Le ministre russe des Affaires étrangères, Sergueï Lavrov, a affirmé mardi 3 mars 2026 qu’aucune preuve ne permet d’établir que l’Iran développe des armes nucléaires.
Lors d’une conférence de presse, le chef de la diplomatie russe a évoqué l’agression militaire en cours contre Téhéran, estimant que l’argument de la prolifération nucléaire utilisé pour justifier cette opération n’est pas fondé sur des éléments vérifiables.

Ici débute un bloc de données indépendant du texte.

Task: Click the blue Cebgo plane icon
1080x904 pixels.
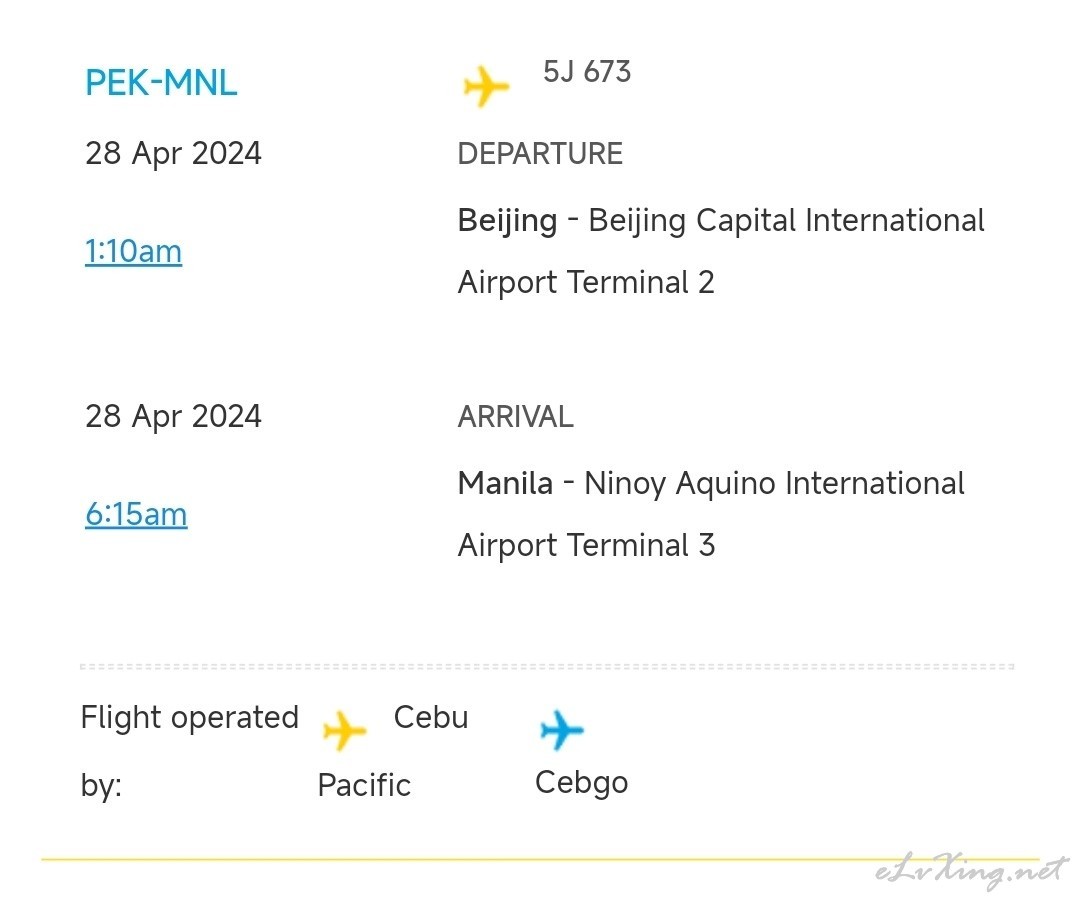Action: pyautogui.click(x=562, y=730)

Selon lui, cette situation a des répercussions importantes sur la stabilité de la région du Moyen-Orient. Sergueï Lavrov a également souligné que le droit de l’Iran à un programme nucléaire civil et à l’enrichissement pacifique de l’uranium doit être respecté, conformément au Traité de non-prolifération nucléaire.

Il a appelé la communauté internationale à examiner les démarches des États-Unis en matière de sécurité nucléaire et les critères appliqués aux autres puissances nucléaires.
Le ministre russe a aussi évoqué les conséquences humanitaires du conflit, citant notamment l’attaque contre une école de filles à Minab, qui aurait fait plus de 150 victimes, et soulignant l’impact sur les infrastructures dans certains pays du Golfe.
Enfin, la Russie a demandé l’arrêt des hostilités et a appelé à une clarification sur les objectifs et les motifs de l’intervention militaire.